## To do
What lines of the material below include the string "agent"? Copy all of them.

## Supplied entries
┌──

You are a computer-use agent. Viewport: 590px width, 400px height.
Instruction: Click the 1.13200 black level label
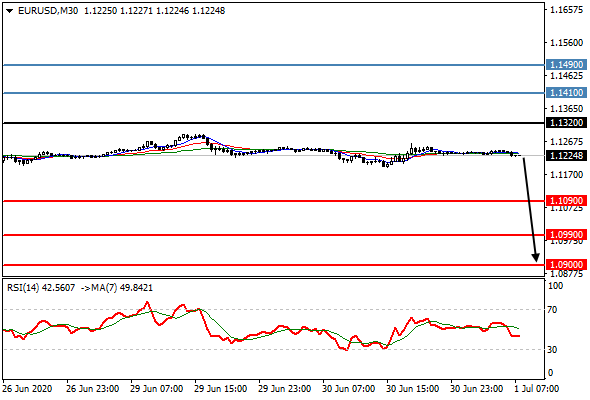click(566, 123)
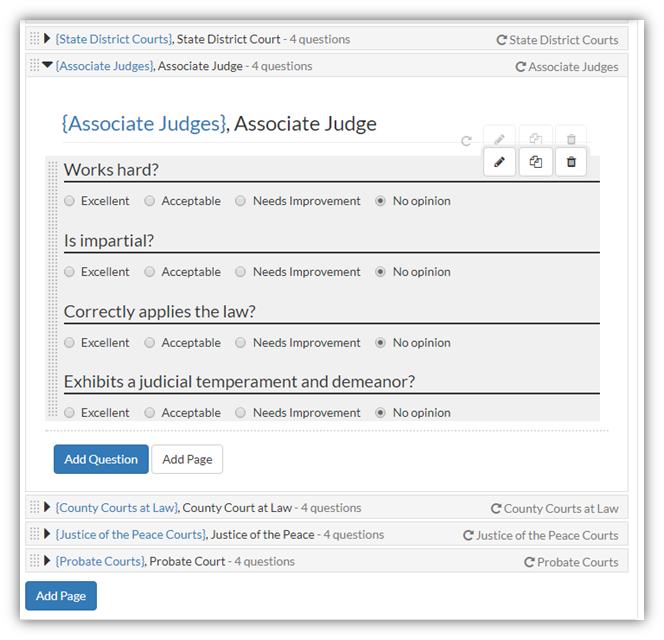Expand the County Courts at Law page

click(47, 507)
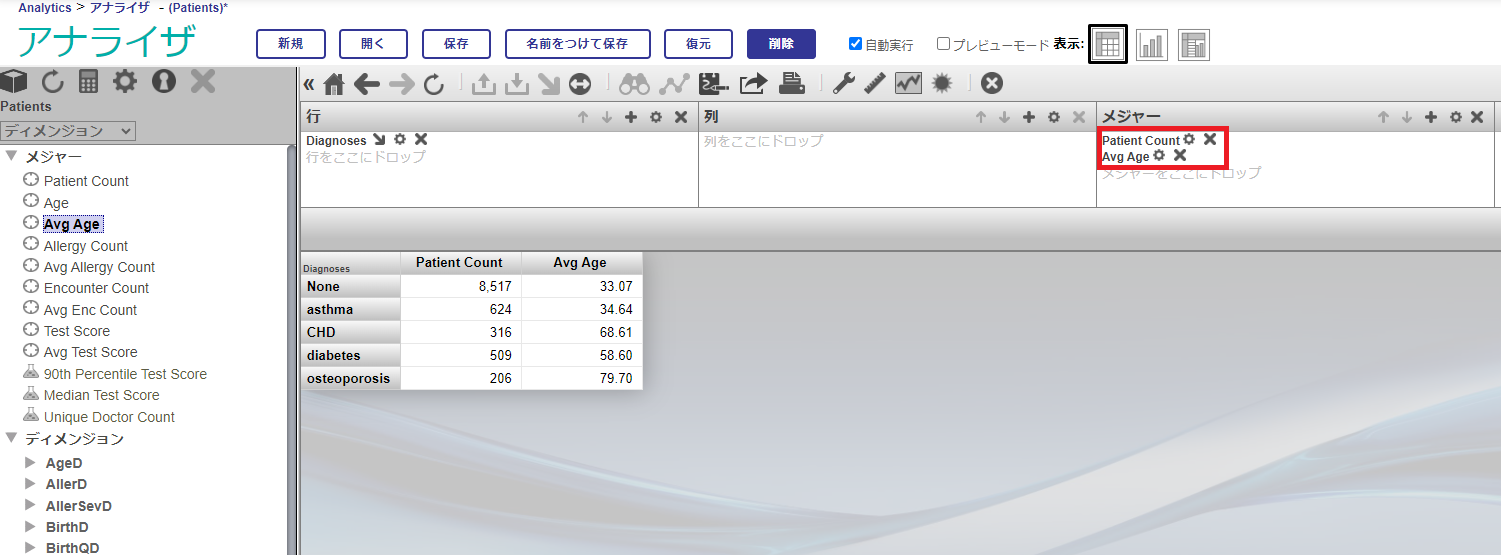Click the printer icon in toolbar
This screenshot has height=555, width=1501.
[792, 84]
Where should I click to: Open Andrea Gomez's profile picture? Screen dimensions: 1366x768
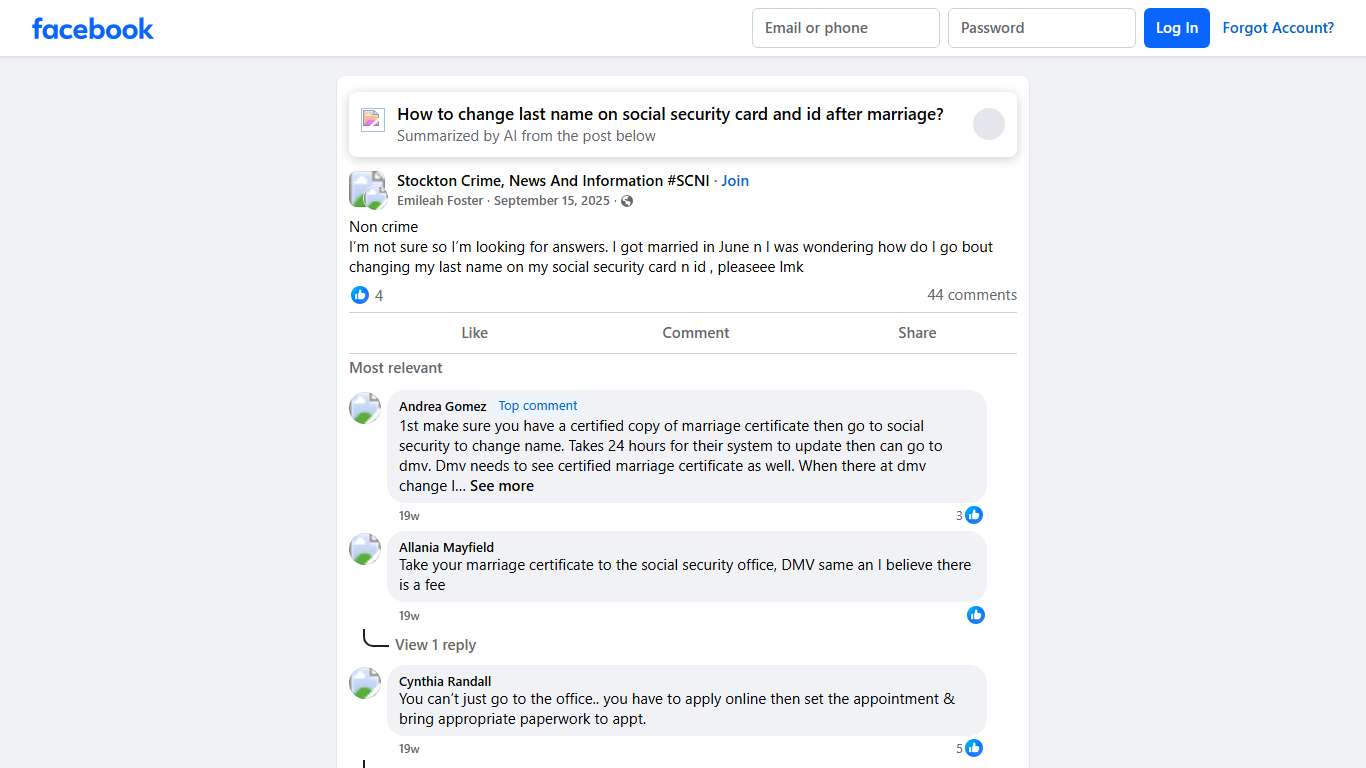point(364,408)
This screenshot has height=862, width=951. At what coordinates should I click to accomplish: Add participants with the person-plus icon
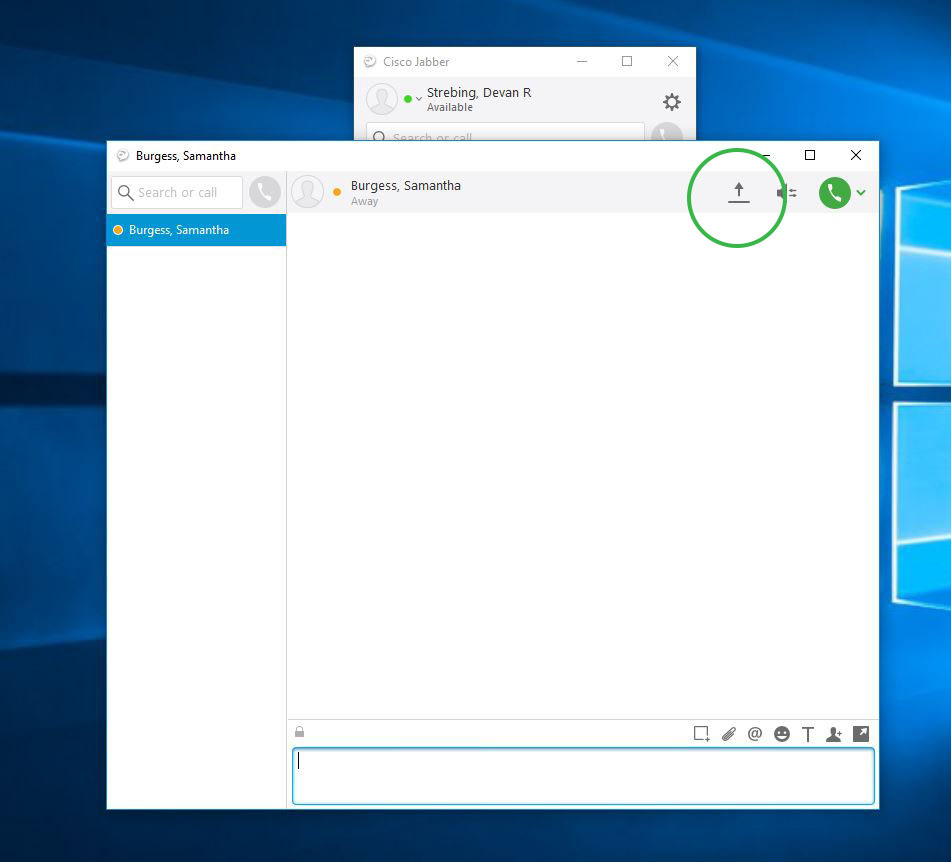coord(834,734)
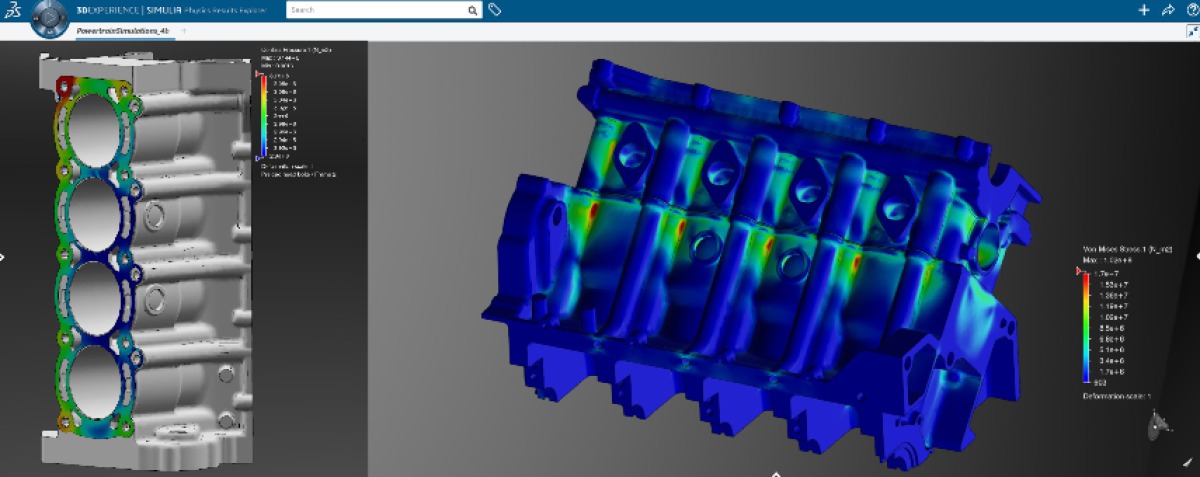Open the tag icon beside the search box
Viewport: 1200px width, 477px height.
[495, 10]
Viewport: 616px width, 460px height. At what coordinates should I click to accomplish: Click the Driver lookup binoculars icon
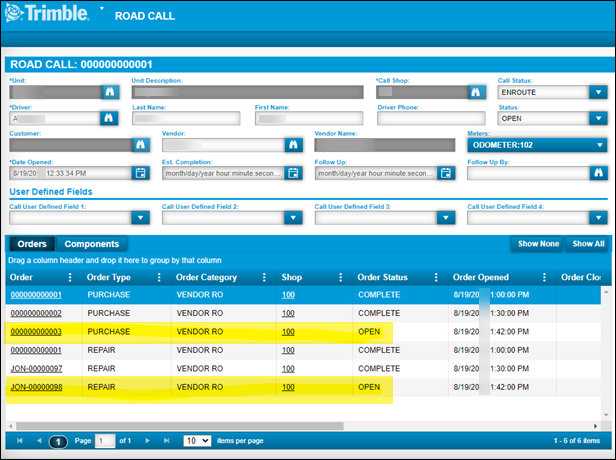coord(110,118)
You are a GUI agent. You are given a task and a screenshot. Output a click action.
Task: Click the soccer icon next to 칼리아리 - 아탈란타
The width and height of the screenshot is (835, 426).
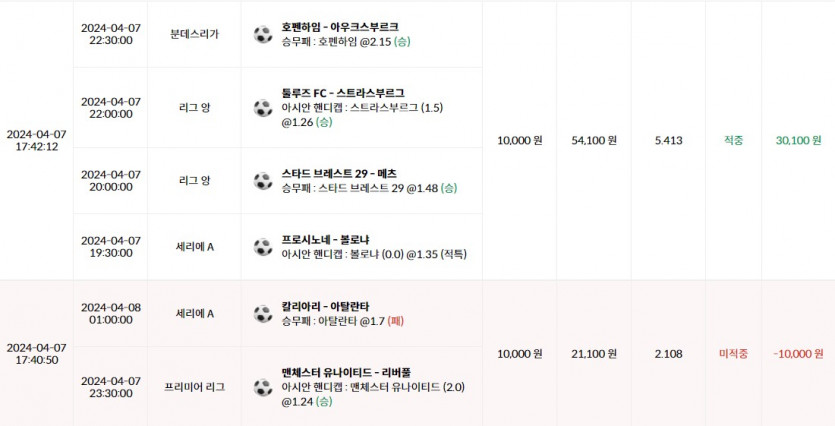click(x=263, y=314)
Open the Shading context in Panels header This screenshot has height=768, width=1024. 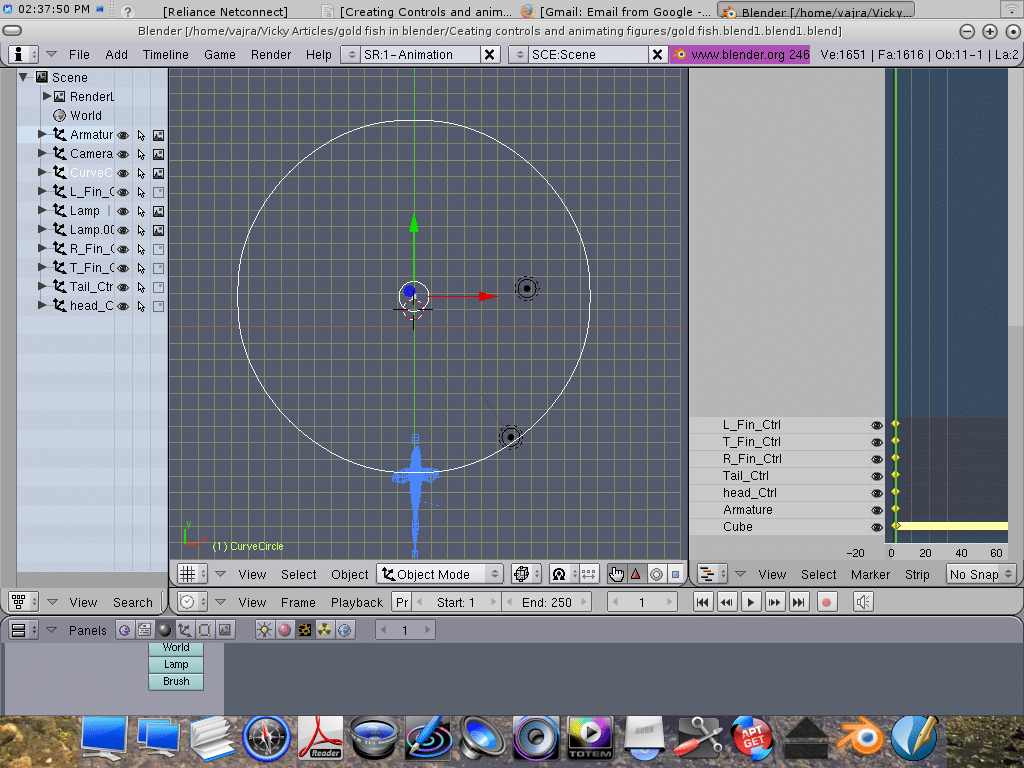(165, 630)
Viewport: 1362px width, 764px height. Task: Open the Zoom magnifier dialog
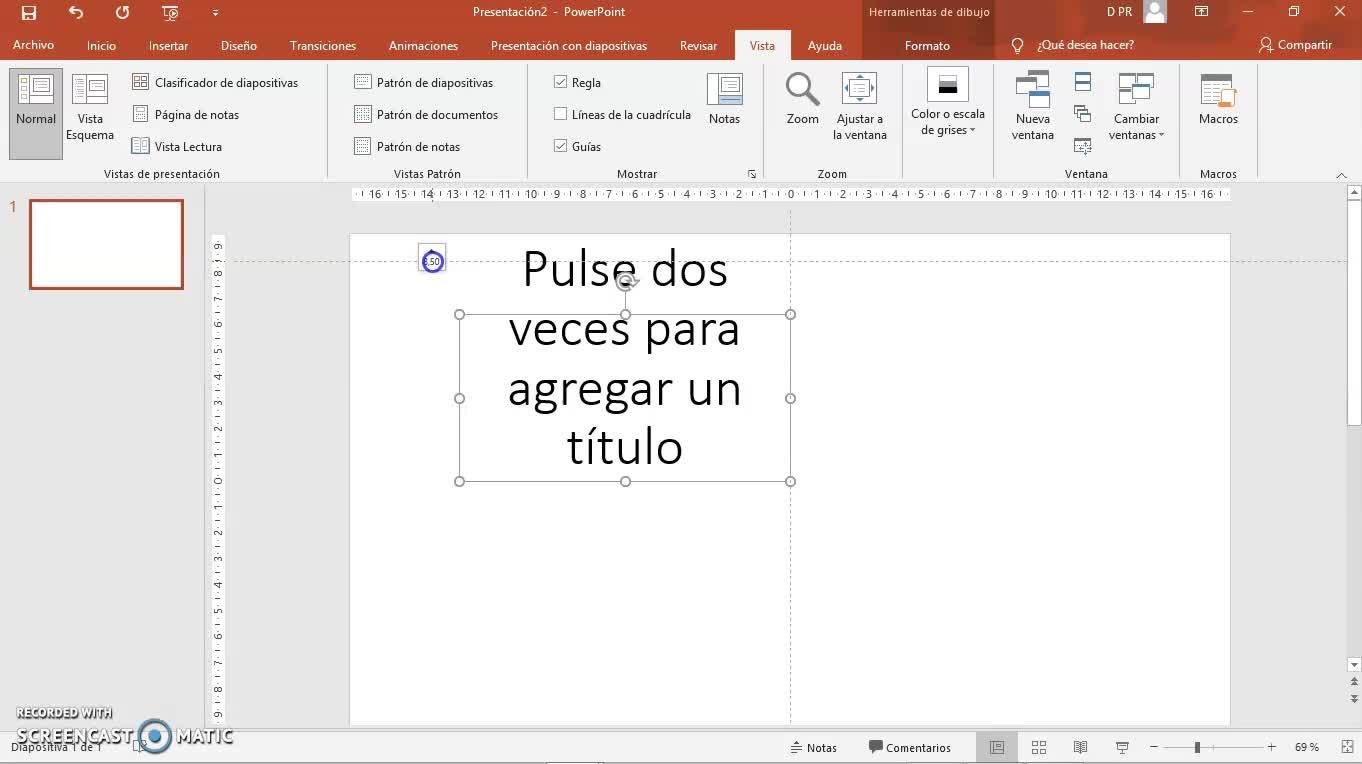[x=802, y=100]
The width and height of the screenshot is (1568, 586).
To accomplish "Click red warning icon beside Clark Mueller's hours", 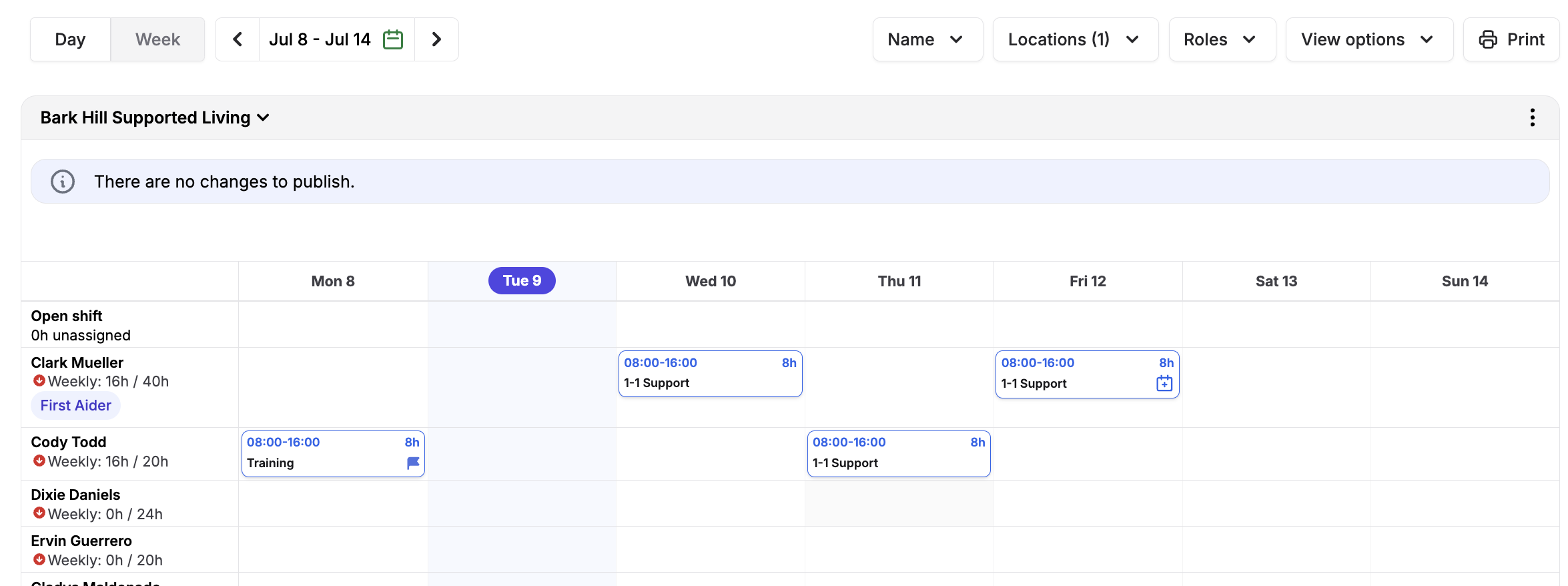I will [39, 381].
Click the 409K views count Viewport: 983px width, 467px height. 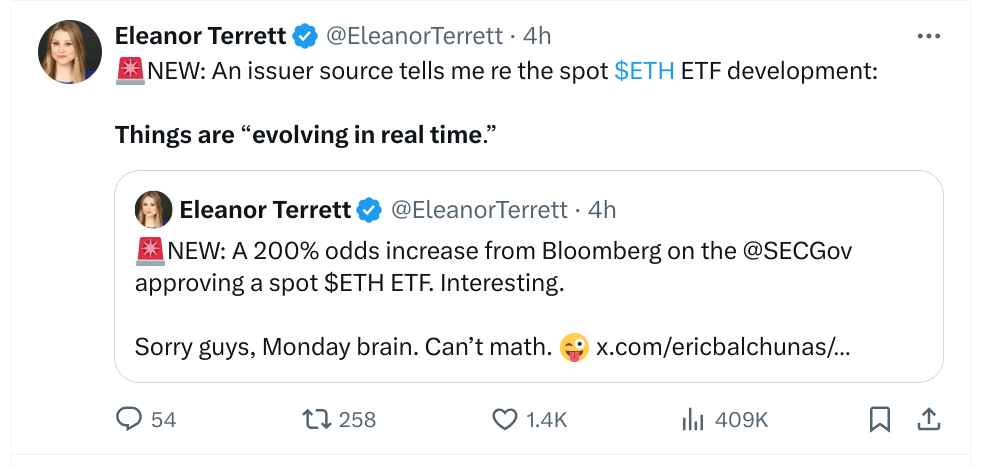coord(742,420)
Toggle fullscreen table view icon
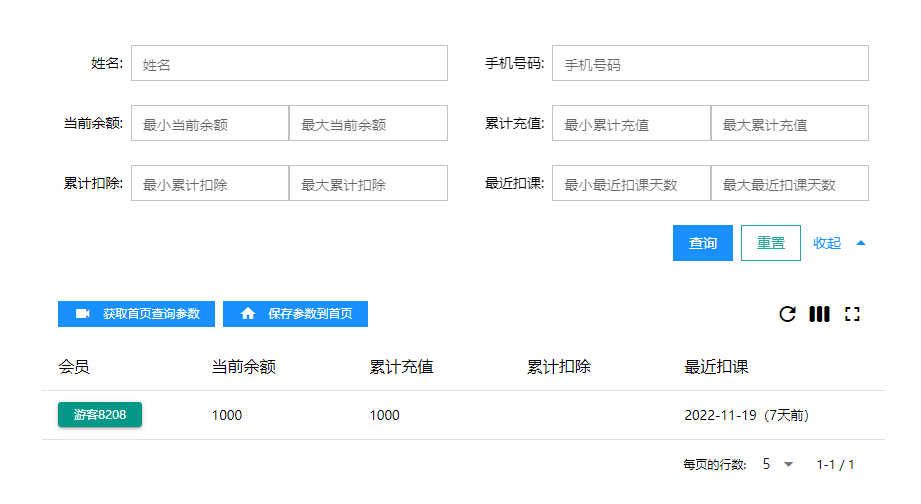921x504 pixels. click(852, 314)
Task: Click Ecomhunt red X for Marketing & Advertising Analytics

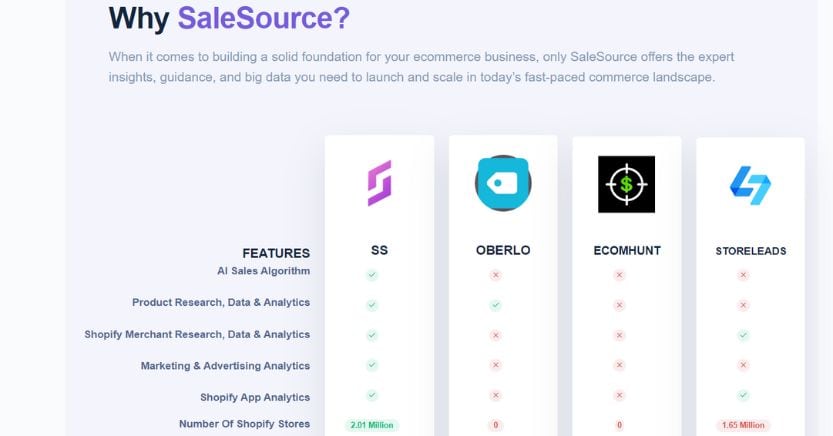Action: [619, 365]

└──

## Written answer
You are a computer-use agent. Viewport: 590px width, 400px height.
You are a GUI agent. You are given a task and a screenshot. Output a click action.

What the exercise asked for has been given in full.